Scaling Optimization with Microsoft Fabric: Turning a Sales Planning Puzzle into a Scalable Solution

By @nehaljain15@audreykono 

If you’ve ever tried to optimize a large, rule-heavy process with thousands of moving parts, you know it can feel less like “planning” and more like juggling flaming swords while riding a unicycle. We recently faced one of those puzzles: assigning resources across hundreds of sales territories, each with its own constraints, attributes, and workload balance requirements.

The stakes?

  • Get it right, and you have a fair, efficient plan that supports growth.
  • Get it wrong, and you risk overloaded teams, missed opportunities, and fractured customer relationships.

Traditionally, this sort of challenge meant weeks of spreadsheet wrangling and never-ending planning conversations with sales teams. The bigger the data, the more bottlenecks. We needed a scalable solution to automate resource assignment – one that could swiftly navigate millions of combinations without breaking sales constraints and guardrails. That’s when we paired the optimization logic with Microsoft Fabric’s capabilities, unlocking a faster and efficient way forward.
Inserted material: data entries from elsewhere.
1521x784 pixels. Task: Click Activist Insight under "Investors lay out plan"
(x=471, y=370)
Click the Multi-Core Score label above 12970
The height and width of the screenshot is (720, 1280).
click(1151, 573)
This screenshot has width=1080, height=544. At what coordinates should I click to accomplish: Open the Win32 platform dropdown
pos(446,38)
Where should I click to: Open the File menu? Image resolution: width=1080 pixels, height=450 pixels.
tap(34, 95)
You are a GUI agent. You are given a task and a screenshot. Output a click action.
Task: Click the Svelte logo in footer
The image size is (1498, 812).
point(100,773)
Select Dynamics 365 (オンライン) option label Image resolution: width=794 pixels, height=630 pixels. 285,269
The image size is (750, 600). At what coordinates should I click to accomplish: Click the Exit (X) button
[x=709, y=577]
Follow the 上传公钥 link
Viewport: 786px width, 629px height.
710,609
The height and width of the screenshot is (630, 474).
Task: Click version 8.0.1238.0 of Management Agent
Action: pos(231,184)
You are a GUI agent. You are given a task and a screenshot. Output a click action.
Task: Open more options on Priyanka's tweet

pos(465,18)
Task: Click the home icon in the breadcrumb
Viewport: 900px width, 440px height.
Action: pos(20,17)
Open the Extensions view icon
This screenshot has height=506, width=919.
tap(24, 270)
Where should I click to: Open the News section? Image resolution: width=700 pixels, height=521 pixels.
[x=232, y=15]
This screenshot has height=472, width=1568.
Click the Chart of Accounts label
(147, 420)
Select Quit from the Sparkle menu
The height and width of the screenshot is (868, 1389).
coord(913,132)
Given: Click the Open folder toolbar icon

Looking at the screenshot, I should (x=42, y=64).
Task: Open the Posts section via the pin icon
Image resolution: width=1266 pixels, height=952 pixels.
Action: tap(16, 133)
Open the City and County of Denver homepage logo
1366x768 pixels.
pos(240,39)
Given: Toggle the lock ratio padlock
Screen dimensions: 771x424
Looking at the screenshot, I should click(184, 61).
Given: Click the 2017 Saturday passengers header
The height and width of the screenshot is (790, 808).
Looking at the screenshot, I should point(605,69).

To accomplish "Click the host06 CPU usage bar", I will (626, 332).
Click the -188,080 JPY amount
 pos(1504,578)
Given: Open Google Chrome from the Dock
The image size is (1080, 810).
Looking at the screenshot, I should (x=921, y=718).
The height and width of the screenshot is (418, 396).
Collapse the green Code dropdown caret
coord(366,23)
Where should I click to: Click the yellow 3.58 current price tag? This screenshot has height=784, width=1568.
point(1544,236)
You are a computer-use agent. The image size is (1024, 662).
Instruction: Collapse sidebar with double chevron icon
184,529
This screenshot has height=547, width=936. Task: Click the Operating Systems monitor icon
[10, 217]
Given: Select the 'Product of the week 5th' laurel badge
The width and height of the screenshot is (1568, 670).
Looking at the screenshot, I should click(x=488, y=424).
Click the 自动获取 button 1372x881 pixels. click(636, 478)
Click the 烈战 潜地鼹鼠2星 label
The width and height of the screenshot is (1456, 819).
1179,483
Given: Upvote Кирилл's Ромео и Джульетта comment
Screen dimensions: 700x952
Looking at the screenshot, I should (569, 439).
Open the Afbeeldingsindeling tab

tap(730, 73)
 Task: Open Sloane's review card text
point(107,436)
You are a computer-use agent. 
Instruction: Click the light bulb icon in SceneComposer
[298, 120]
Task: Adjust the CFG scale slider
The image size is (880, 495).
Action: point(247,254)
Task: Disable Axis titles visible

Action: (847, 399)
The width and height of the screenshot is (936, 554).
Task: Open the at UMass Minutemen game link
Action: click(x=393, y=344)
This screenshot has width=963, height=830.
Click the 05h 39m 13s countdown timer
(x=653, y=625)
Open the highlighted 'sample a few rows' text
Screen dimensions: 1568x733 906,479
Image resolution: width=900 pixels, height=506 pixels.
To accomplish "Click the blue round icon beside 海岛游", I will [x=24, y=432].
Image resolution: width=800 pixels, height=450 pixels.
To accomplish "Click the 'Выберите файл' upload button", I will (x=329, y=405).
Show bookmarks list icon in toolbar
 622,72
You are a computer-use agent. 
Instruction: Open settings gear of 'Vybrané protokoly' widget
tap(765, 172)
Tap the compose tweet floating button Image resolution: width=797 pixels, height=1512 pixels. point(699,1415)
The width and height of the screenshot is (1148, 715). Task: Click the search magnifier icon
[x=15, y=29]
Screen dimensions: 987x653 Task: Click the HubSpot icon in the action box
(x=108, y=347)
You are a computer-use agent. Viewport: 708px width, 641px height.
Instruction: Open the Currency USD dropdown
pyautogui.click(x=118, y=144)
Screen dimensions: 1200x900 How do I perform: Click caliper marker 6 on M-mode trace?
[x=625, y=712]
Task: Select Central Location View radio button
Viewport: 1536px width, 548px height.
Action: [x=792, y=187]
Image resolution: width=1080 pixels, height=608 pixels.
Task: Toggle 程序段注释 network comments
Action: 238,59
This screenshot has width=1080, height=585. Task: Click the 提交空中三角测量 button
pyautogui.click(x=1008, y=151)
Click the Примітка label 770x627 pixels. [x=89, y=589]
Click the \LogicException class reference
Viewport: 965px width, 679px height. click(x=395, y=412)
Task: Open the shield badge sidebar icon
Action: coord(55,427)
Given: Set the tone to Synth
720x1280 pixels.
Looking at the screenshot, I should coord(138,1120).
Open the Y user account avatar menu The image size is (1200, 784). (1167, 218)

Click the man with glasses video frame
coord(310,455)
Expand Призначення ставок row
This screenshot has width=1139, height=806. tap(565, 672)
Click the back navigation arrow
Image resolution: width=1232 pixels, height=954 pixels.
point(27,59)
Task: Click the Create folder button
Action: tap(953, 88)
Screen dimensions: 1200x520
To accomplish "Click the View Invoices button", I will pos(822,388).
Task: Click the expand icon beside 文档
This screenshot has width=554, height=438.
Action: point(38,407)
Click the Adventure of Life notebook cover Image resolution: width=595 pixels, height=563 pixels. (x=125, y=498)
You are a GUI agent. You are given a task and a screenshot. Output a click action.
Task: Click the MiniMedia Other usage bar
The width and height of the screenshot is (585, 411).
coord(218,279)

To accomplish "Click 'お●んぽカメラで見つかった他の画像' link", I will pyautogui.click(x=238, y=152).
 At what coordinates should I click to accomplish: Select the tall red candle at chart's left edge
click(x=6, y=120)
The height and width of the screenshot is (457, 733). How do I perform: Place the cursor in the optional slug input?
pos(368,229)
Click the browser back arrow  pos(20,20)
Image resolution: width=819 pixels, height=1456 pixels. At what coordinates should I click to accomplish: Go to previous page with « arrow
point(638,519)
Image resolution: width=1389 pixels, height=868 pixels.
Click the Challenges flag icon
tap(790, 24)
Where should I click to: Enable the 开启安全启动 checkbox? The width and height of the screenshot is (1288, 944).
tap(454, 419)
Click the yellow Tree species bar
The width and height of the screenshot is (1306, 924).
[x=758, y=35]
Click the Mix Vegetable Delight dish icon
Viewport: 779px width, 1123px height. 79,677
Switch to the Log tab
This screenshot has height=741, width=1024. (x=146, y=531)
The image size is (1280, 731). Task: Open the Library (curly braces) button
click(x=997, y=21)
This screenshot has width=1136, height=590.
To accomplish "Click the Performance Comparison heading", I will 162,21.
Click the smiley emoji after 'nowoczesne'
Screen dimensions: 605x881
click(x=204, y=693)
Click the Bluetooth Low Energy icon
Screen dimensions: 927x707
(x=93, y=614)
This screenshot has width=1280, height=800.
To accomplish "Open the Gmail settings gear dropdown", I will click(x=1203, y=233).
The Challenge: Complexity at Scale

On paper, “assign resources to sales territories” sounds like a straightforward task. In reality, it is a combinatorial explosion problem where the number of possible assignments grows dramatically when you factor in:

  • Thousands of accounts
  • Hundreds of Geos
  • Hundreds of territories within a Geo
  • Multiple specialist resource roles, each with unique deployment rules
  • Constraints around workload balance, customer grouping, sales territory attributes and coverage
  • Annual changes to the business structure

Even a single geographical region can generate millions of possible assignment configurations. Local machines and manual tweaks just couldn’t keep up.

 

The Linear Programming Optimization model itself wasn’t the problem. We could express it in Python with linear programming libraries and a comprehensive logic to adhere to the constraints and create pure sales territories. The real blocker was scale: solving multiple large, constraint-heavy optimization runs in sequence could take days.

 

The Approach: Optimization Meets Fabric

We framed the problem as a classic constraint optimization task: find assignments that minimize penalties (like misaligned groupings or overloaded resources) while maximizing coverage and fairness.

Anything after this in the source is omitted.